年をとるとやりにくくなること
――好きなものを否定されるのは辛いことだ。
昔、家族で動物園に行ったことがあった。
私はパンダみたいに愛くるしいものや、ライオンみたいにかっこいいものが好きだったから、そればかりを楽しみにしていたわけだけれど。
初めて行ったそのときにだけ、併設されていた爬虫類やらのコーナーに足を踏み入れたことがあった。
当然のことながら私がねだって行ったわけではなく、父が好きだったから行って見たかったという話らしい。

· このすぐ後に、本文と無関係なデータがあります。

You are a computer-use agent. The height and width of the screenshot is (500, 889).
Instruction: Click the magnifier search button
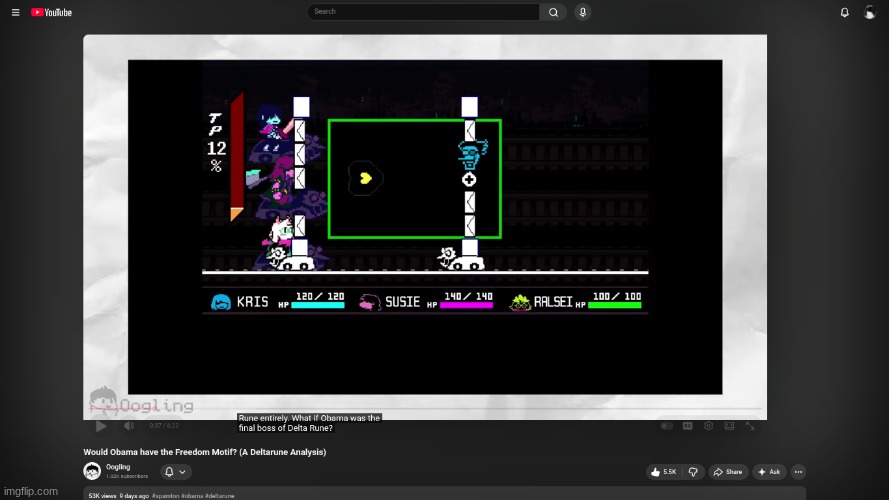(x=553, y=12)
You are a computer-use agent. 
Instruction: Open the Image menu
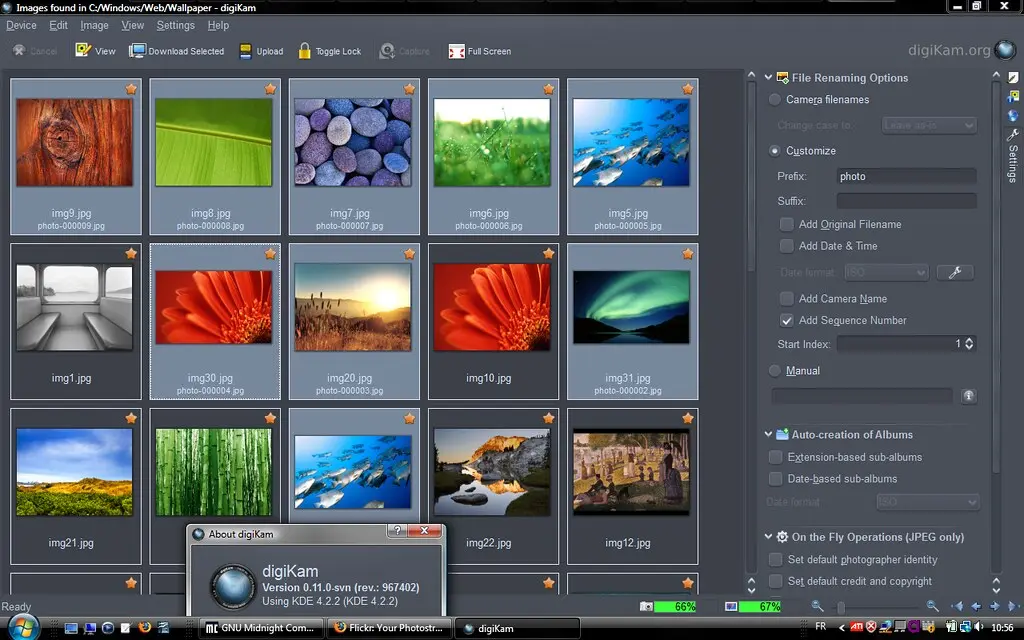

当時は――まぁ今でもそうなのだが――蛇の皮にあるてらっとした光沢やら、トカゲの皮にあるざらっとした乾き具合やらも苦手だったし、そもそも動き自体が気持ち悪くて。それらがうじゃうじゃ居る光景に耐え切れず、コーナーに入った途端にぎゃん泣きして引き返したわけだ。
父としては自分の好きなものを子どもに教えたいという気持ちからそんな行動に出たようだが、あまりの拒絶反応を前に二度と行くまいと誓ったそうだ。
とは言え、時間が経って年を重ねれば事情も変わるもので。
私が独り立ちしてからは、自分一人で世話をすることを条件に、父は実家でトカゲを飼っている。そこにケチをつける気は毛頭ない。ないのだが。
……だからこそ反応に困ることってのもあるんですよ!
帰省して一緒に酒を飲んだりするときに、その酒に酔った父が飼っているペットの魅力を語り始めることがある。スマホのカメラで撮った写真を見せながら、ここがかわいいんだと説明してくることがある。
そして今日もそうなった。そうなってしまった。
でもごめんなさい。全く共感できないんです。
しかしこの年にもなって、他人の趣味を自分の趣味じゃないからと否定するわけにもいかない。それがどれだけ辛いことなのかをわかっているからだ。
まぁそれに。酒の席だし、酔ってるし、なにより親が相手だ。
……楽しそうにしてるのを邪魔したくないと思うくらいには、いい人だと知っている。
そんなわけで。
心を無にする努力をするために、酒をぐいとあおるのだった。